(Stored data)
<<<<

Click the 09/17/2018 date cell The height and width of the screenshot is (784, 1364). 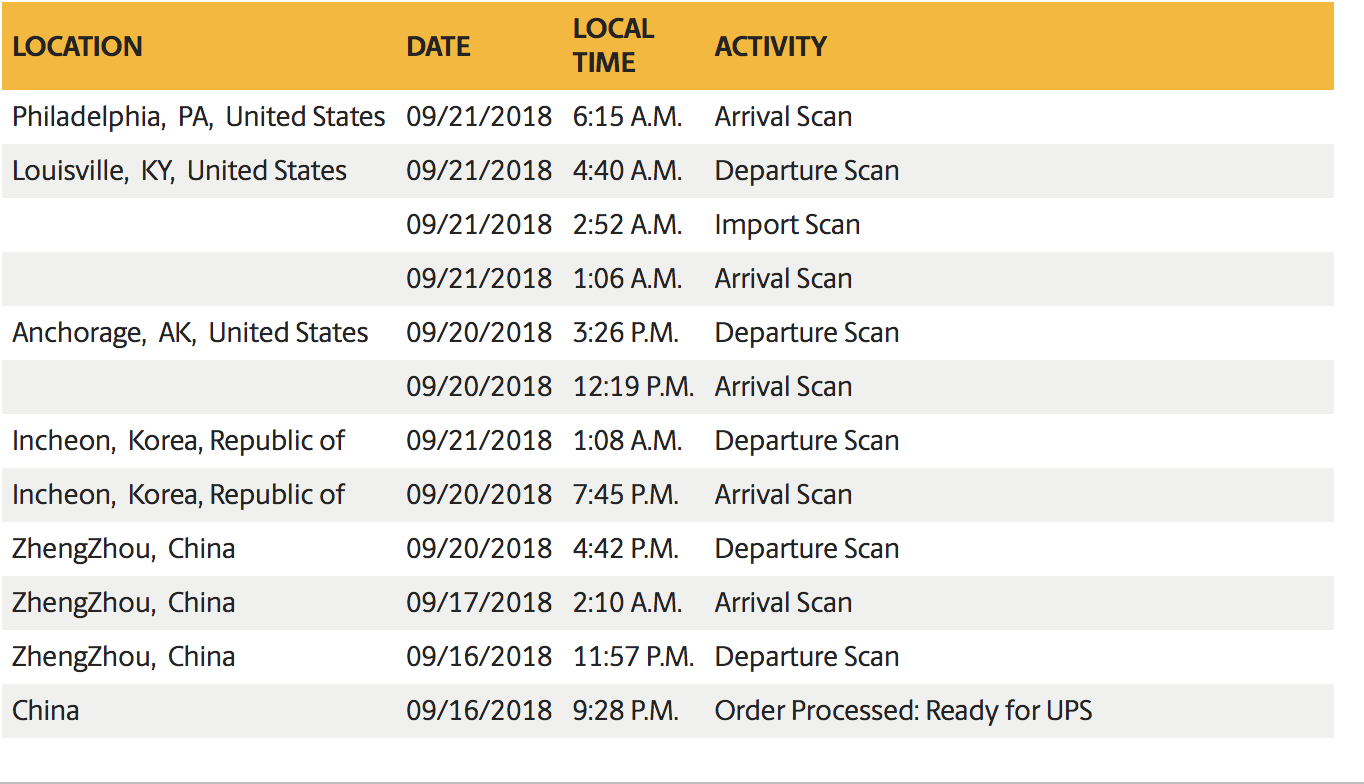click(478, 603)
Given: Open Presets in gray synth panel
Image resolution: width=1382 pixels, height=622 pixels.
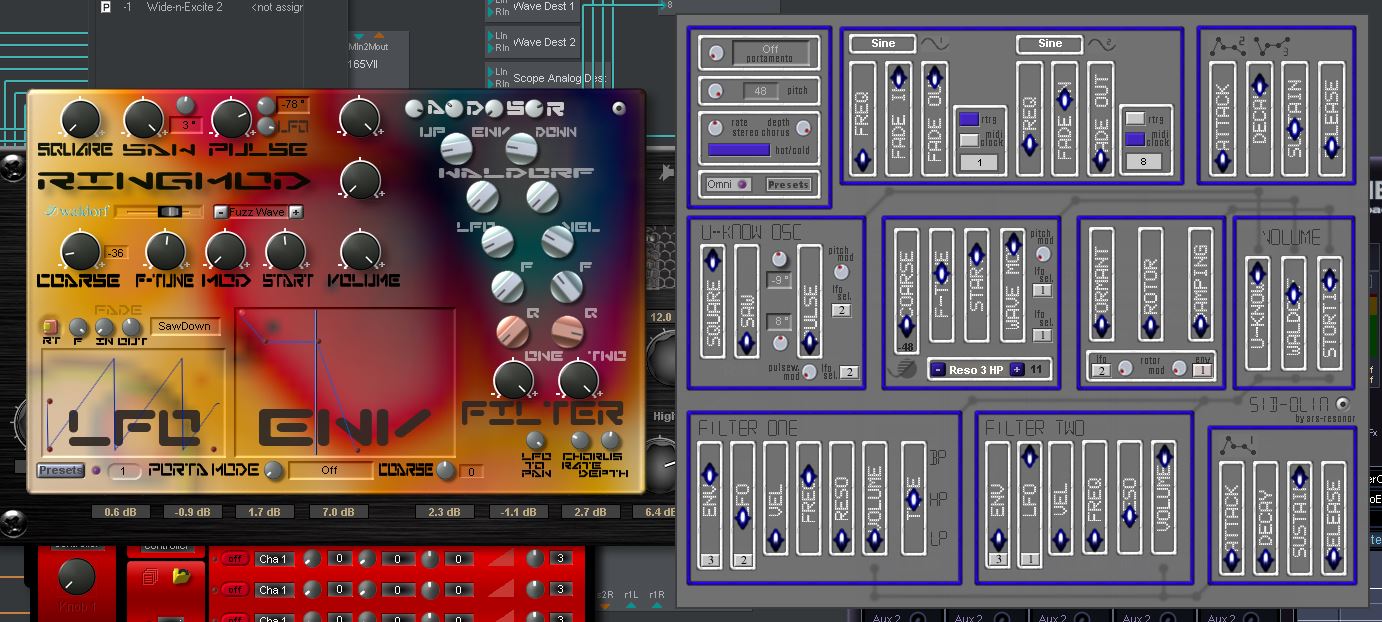Looking at the screenshot, I should [x=788, y=184].
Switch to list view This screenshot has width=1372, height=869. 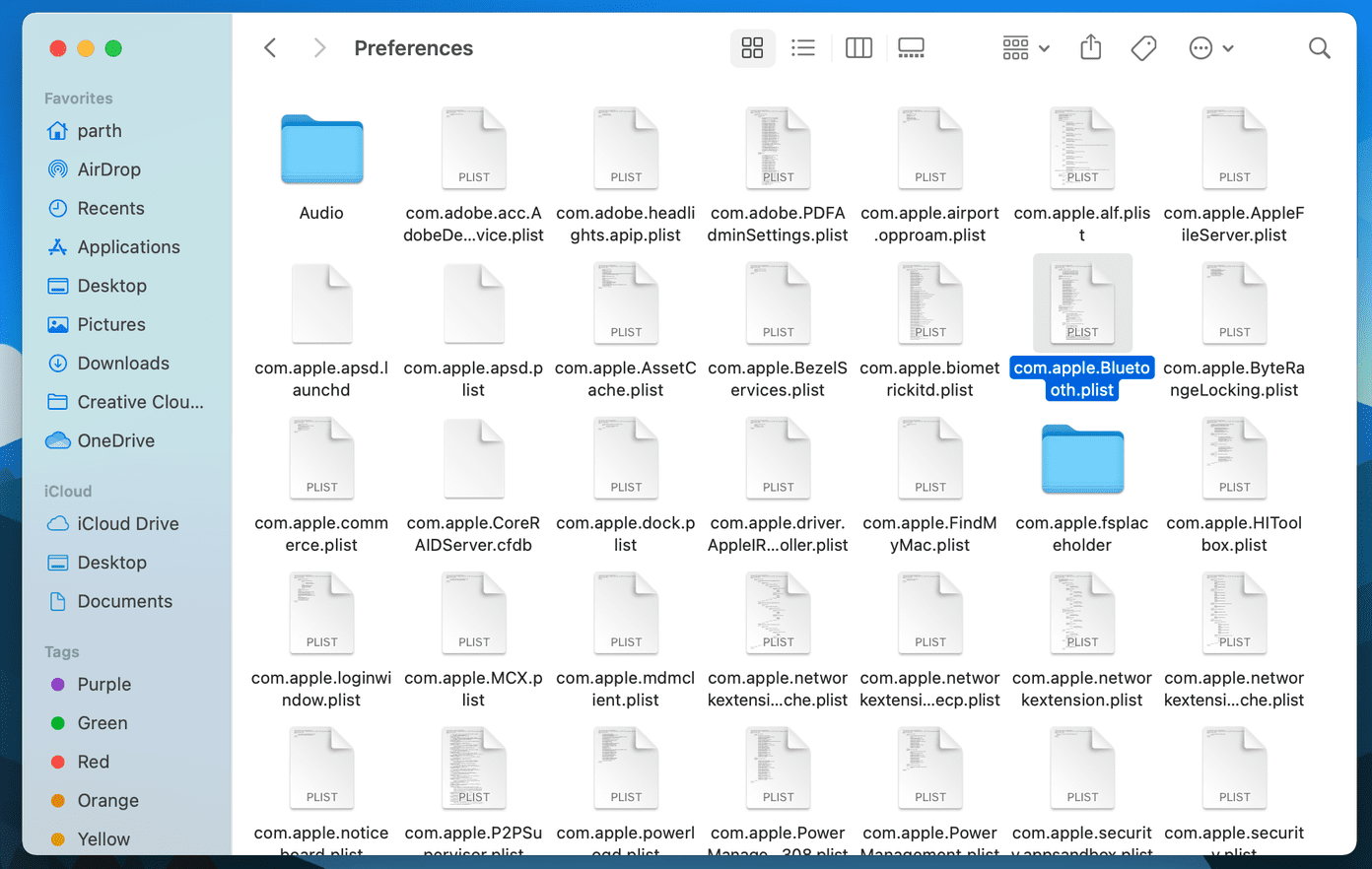tap(803, 47)
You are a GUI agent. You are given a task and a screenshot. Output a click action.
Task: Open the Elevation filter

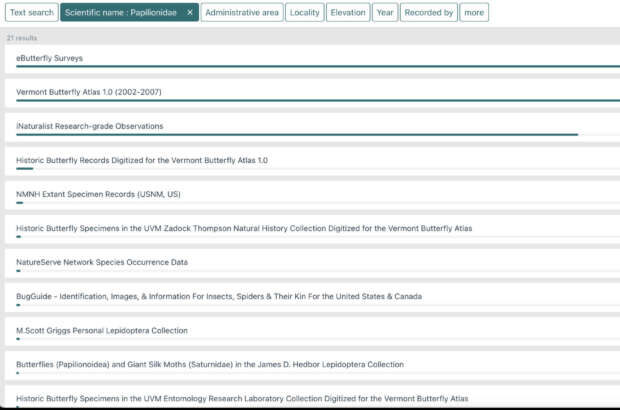[348, 12]
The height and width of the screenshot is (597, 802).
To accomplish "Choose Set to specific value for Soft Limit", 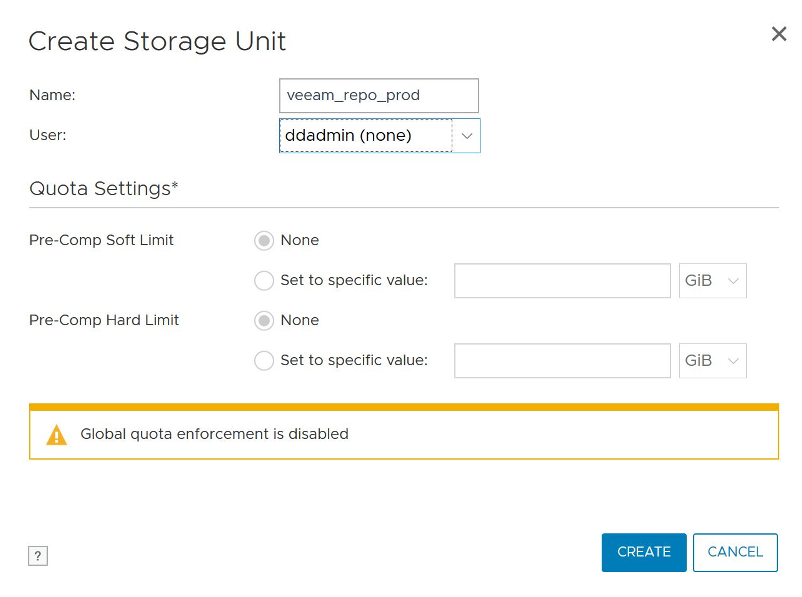I will coord(264,280).
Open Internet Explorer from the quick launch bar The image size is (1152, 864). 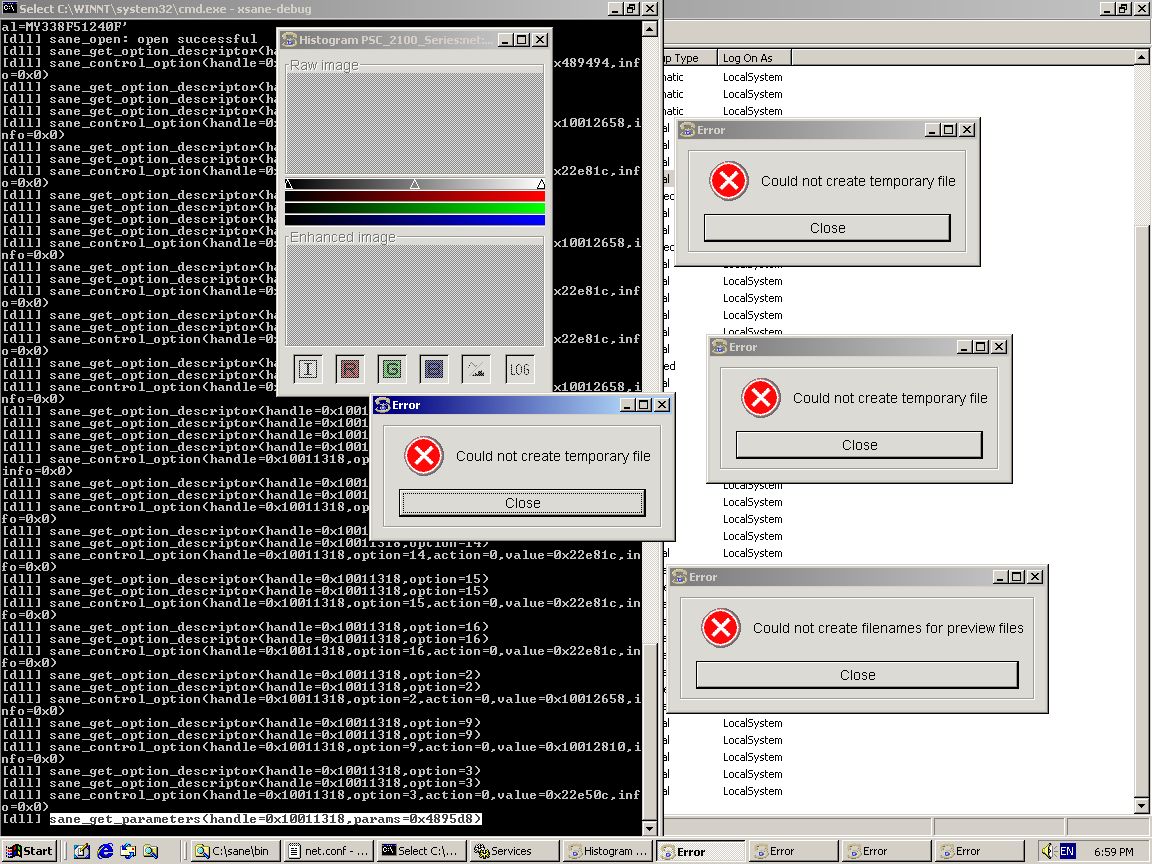point(105,851)
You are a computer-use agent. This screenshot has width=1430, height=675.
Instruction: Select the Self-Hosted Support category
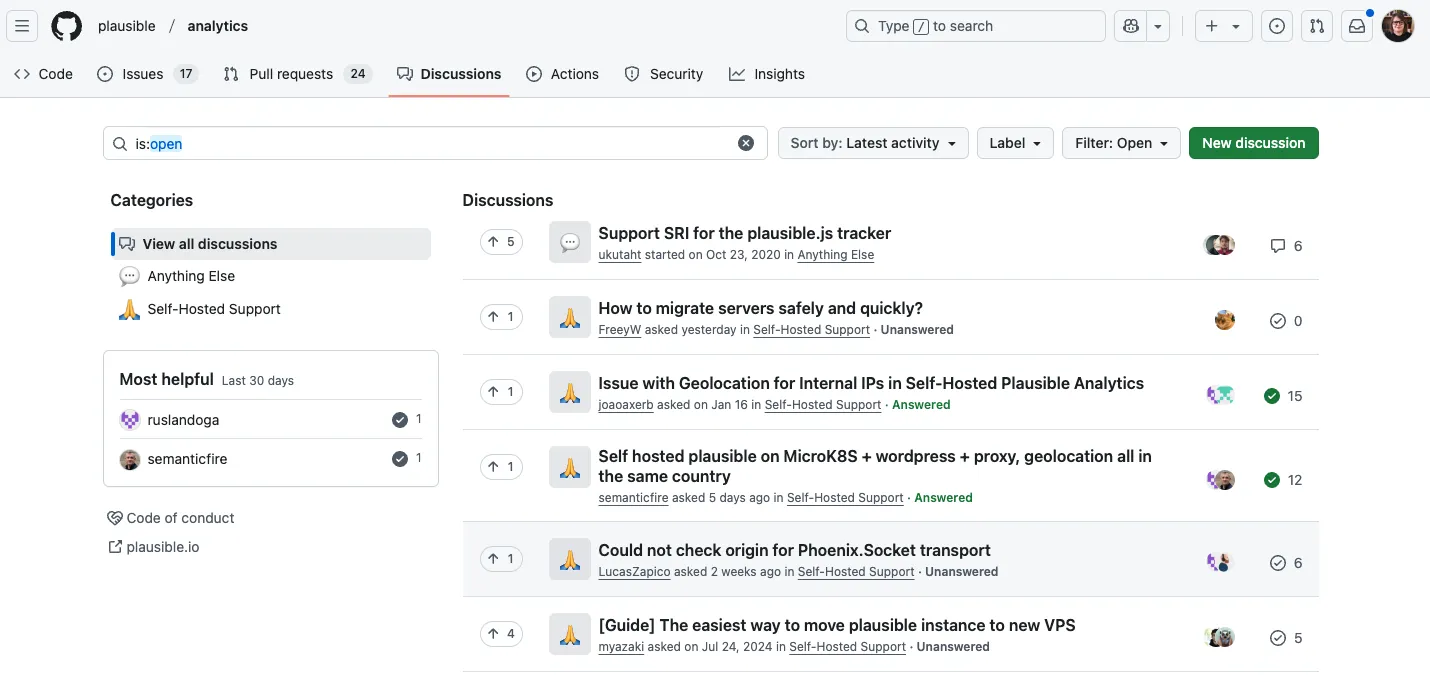[213, 309]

>>>>

◆ TASK BRIEF: Extract, word for word, every line from the one holding "You are a computer-use" through the closing line of the data above. Do not include any pictures.

◆ RESULT OF THIS EXERCISE:
You are a computer-use agent. This screenshot has width=1430, height=675.
Instruction: Select the Self-Hosted Support category
[213, 309]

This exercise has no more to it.